Me imagino este diálogo ficticio entre la Magdalena y Jesús resucitado:

—Señor, ¿por qué te veo yo primero que los demás? —dijo la Magdalena al Señor.
—Porque los puros verán a Dios —respondió Jesús—. La pureza abre los ojos del alma y la vuelve sensible a las cosas divinas.
—Pero, ¡hace mucho tiempo que perdí la pureza! Tú mismo sabes por qué me iban a apedrear ese día en el que me llevaron ante ti —replicó la Magdalena mirando con sus ojos aguados a Jesús mientras sus manos se apoyaban sobre su propio pecho como si quisiera guardar en su corazón las palabras que estaba diciendo.
—¡Almita mía! —respondió Jesús con una voz dulcísima—. La pureza es una disposición del corazón y no una cuestión sólo corporal. Los que me aman y quieren serme fieles por la castidad son más puros que los que son castos por falta de oportunidad. No importa cuánto haya pecado alguien con su cuerpo, mi misericordia siempre va a ser más grande que su iniquidad y mi gracia más valiosa que su culpa.

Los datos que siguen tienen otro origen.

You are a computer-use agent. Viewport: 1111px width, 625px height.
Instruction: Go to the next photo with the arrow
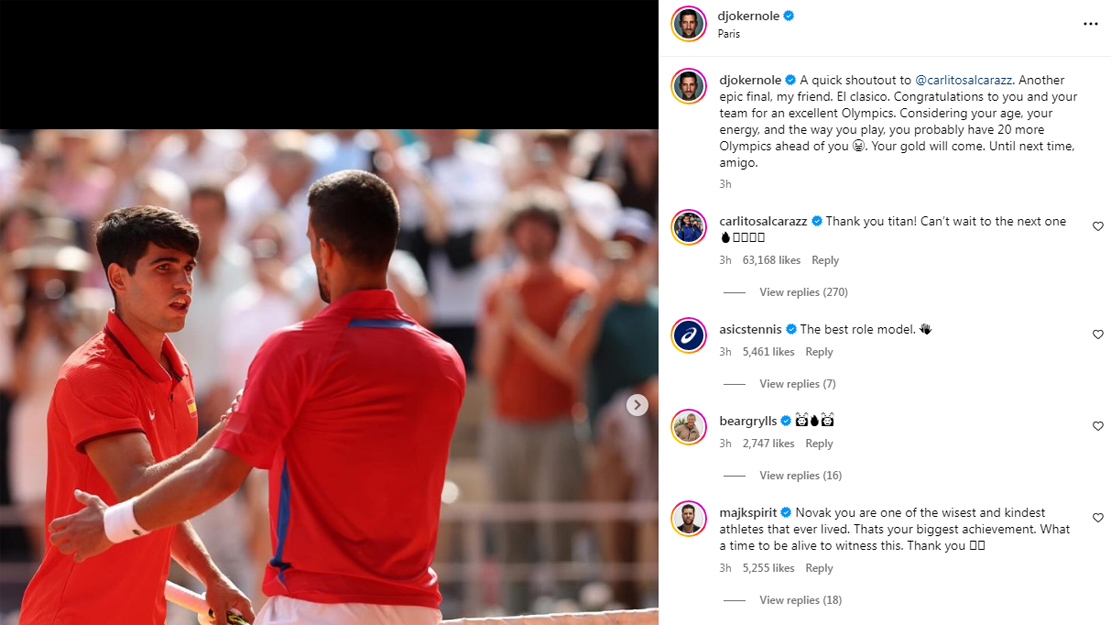[637, 405]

Mientras decía estas palabras, Jesús se había inclinado sobre la Magdalena que ahora yacía aferrada a sus pies hecha un mar de lágrimas,  y con sus manos llagadas acariciaba sus cabellos negrísimos. Levantó con su mano izquierda el mentón de María como para contemplar su pálido y hermoso rostro y extendió su mano derecha como para levantarla al igual que aquel día glorioso en el que la perdonó delante de todos los fariseos que deseaban apedrearla. El sol golpeó los ojos de la Magdalena haciéndolos resplandecer como dos diamantes inmensos y hermosísimos y las lágrimas que aún corrían por sus mejillas parecieron cometas brillantes que dejaban su estela en la oscuridad del firmamento.

Una vez más, Jesús con su presencia gloriosa como la de el más hermoso y fuerte de los reyes que la tierra haya podido contemplar dijo con voz segura y solemne mientras dibujaba una maravillosa sonrisa en su rostro:

—Levántate una vez más amada mía, porque has sido digna de ser la primera en ver al Hijo de Dios resucitado por la pureza que emana tu alma —y añadió–: ¡Los puros son dignos de verme! porque los puros son como niños, y de los niños es el Reino de los Cielos.

Y de un momento a otro, mientras la Magdalena cerraba sus enormes ojos empapados como para guardar esas palabras en su corazón, se encontró una vez más sola pero completamente impregnada de una fragancia más especial que la que había usado para embalsamar el cuerpo de Jesús...

¡Todo por la Inmaculada, nada sin Ella!